STEVE INSKEEP, HOST:

When President Trump released a tax proposal yesterday, it wasn't hard to read - one page, mostly double spaced, bullet points, lots of white space. It did mention fewer tax brackets, fewer deductions and a lower business tax. Treasury Secretary Steven Mnuchin promoted these ideas.

(SOUNDBITE OF PRESS CONFERENCE)

STEVEN MNUCHIN: The overall economic plan consists of massive tax cuts and tax reform, regulatory relief and renegotiating trade deals. And with that, we will unlock the economic growth that's been held back for too long in this country.

INSKEEP: We have two more views of that document. Peter Morici is a conservative economist at the University of Maryland. Good morning to you, sir.

PETER MORICI: Good morning.

INSKEEP: Joined once again by Jared Bernstein, former chief economist to Vice President Biden. Thanks to you for coming by.

JARED BERNSTEIN: Good morning.

INSKEEP: OK. Is this plan - this one page - serious?

BERNSTEIN: I would say no. I mean, first of all, it's not really a plan. It looks sort of like a shopping list for rich people who want to avoid taxes. It's going - the big problems are at least two-fold. One is it's going to increase the budget deficit probably by around $5 trillion over 10 years.

Now, there are times when you want your budget deficit to go up, say, to offset economic weakness. This is not one of them, so it squanders needed revenues, revenues we're going to need in the future, to give a bunch of wasteful tax cuts to rich people. It's also highly disequalizing, which is something we also don't need.

INSKEEP: That's Jared Bernstein. Peter Morici, what do you think?

MORICI: Well, it adheres to certain conservative principles. That is simplifying the tax system, eliminating deductions, compressing the rates and so forth. For many upper-income people, it'll mean higher taxes. For example, in New York, by eliminating the deduction for state and local taxes, it'd make their taxes higher.

I do find it amusing, the notion that we can't afford a tax cut now when six months ago - and when Jared's team had the White House - they thought that spending more money and increasing the budget deficit would be just fine.
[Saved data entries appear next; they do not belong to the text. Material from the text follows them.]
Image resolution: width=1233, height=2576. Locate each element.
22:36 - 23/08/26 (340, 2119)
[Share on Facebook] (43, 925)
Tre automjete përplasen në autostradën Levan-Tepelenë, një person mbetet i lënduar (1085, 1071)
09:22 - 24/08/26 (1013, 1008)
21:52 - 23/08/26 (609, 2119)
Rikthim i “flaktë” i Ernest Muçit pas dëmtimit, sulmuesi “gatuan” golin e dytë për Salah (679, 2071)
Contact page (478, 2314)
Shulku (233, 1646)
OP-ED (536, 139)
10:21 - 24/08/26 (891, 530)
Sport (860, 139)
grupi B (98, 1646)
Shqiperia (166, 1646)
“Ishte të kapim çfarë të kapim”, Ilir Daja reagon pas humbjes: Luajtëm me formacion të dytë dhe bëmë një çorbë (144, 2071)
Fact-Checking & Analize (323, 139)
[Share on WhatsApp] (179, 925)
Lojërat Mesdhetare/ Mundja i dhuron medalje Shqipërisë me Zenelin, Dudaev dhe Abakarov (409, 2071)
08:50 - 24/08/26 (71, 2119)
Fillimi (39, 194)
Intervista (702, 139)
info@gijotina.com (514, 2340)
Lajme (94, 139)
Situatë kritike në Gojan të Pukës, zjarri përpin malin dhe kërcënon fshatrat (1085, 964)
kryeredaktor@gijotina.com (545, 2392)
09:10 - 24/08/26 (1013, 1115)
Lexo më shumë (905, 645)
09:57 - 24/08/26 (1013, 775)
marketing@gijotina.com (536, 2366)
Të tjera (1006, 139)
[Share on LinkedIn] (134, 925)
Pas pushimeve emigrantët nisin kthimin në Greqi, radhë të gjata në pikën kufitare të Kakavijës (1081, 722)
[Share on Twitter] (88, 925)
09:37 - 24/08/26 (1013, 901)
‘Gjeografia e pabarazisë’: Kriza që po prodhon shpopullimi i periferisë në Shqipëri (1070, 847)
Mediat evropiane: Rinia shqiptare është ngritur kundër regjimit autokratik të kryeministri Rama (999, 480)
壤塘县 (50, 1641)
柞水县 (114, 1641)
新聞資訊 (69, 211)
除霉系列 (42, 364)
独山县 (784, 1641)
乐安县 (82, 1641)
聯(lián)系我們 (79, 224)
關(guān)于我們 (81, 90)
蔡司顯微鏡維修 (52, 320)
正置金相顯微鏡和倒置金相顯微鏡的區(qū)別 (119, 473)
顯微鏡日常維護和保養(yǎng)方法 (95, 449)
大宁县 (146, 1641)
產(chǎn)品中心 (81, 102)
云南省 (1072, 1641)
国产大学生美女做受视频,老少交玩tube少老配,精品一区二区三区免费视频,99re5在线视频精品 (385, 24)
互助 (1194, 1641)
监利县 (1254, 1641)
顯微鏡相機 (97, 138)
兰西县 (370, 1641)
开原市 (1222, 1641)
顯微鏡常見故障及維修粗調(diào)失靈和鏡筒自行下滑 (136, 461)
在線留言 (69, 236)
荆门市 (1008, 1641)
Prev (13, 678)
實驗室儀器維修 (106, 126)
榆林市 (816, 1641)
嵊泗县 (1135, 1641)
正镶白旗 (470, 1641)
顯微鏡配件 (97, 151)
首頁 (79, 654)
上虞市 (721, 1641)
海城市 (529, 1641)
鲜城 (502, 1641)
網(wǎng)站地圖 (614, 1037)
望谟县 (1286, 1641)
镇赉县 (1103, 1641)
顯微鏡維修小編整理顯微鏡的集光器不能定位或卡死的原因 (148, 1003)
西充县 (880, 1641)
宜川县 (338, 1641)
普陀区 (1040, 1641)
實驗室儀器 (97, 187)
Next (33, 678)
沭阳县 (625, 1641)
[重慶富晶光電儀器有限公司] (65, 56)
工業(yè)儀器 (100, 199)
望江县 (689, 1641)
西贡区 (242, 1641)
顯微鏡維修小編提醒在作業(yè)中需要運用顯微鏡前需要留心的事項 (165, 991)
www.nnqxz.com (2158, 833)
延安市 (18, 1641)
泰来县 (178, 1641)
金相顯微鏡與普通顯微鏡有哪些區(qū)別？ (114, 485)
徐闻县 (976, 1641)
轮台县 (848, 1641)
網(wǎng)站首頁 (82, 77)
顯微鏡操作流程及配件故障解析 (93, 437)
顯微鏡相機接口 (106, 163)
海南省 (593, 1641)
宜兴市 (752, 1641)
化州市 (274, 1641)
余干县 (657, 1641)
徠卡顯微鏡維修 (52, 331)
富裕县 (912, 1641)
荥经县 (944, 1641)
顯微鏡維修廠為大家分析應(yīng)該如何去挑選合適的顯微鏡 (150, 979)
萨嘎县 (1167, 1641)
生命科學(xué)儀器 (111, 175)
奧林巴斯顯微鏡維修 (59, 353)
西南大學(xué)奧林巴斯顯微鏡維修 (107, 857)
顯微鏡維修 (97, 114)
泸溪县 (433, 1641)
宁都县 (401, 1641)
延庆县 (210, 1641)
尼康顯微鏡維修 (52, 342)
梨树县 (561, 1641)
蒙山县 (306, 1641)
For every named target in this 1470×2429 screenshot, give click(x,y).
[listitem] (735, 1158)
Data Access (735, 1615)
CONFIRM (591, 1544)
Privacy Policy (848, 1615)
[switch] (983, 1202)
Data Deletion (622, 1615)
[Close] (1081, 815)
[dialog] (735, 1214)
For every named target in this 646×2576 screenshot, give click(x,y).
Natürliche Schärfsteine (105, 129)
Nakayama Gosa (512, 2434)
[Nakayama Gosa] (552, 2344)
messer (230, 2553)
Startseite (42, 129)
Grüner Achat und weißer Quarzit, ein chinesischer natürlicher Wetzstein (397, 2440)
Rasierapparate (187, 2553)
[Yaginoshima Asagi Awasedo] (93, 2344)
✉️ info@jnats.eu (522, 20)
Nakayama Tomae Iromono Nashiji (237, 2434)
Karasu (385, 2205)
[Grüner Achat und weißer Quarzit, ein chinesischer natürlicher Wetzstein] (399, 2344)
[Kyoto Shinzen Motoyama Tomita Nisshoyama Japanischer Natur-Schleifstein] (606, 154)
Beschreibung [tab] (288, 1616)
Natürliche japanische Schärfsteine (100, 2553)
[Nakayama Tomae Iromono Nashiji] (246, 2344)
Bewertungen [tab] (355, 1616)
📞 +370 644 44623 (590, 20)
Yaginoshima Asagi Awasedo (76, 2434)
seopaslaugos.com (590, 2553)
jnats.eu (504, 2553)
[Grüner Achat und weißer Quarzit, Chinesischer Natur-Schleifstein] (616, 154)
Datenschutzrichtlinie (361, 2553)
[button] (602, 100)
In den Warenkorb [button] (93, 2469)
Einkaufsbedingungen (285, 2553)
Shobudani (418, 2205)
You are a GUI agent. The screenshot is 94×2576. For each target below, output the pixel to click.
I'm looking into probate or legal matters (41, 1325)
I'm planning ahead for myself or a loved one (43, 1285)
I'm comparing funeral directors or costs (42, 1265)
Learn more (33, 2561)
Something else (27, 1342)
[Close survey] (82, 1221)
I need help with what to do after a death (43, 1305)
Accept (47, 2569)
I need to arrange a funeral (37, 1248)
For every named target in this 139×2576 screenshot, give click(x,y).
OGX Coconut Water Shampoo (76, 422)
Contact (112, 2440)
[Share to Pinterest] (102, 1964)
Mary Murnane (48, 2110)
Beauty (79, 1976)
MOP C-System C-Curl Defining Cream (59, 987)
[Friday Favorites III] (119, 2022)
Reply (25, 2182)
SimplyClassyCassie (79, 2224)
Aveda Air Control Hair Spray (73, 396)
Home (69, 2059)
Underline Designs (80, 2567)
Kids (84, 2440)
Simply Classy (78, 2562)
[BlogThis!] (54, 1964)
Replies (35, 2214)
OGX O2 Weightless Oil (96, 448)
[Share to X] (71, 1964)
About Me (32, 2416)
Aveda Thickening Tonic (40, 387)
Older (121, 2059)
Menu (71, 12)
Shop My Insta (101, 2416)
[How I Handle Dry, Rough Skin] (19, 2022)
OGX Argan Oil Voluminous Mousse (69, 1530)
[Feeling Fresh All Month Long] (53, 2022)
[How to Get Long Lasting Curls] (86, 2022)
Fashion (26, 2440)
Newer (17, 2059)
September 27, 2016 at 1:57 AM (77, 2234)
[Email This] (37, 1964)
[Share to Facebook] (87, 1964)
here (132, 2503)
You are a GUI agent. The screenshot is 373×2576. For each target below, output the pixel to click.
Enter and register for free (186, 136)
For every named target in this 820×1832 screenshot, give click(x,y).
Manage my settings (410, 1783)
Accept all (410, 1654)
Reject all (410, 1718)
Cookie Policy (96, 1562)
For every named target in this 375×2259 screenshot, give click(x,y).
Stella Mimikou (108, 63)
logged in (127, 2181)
So it seems as though Democratic deficits by the government spending money are fine, but people getting to keep more of their own money to spend it...

INSKEEP: Jared raises a finger here. Go ahead.

BERNSTEIN: Completely inconsistent and not representative. In fact, not only did Barack Obama try to increase taxes, he actually did. And if you recall in his second term, he ran on that program. So that's false. Also - excuse me - his budget deficit was 10 percent, came down to about 2 or 3 percent by the time he left.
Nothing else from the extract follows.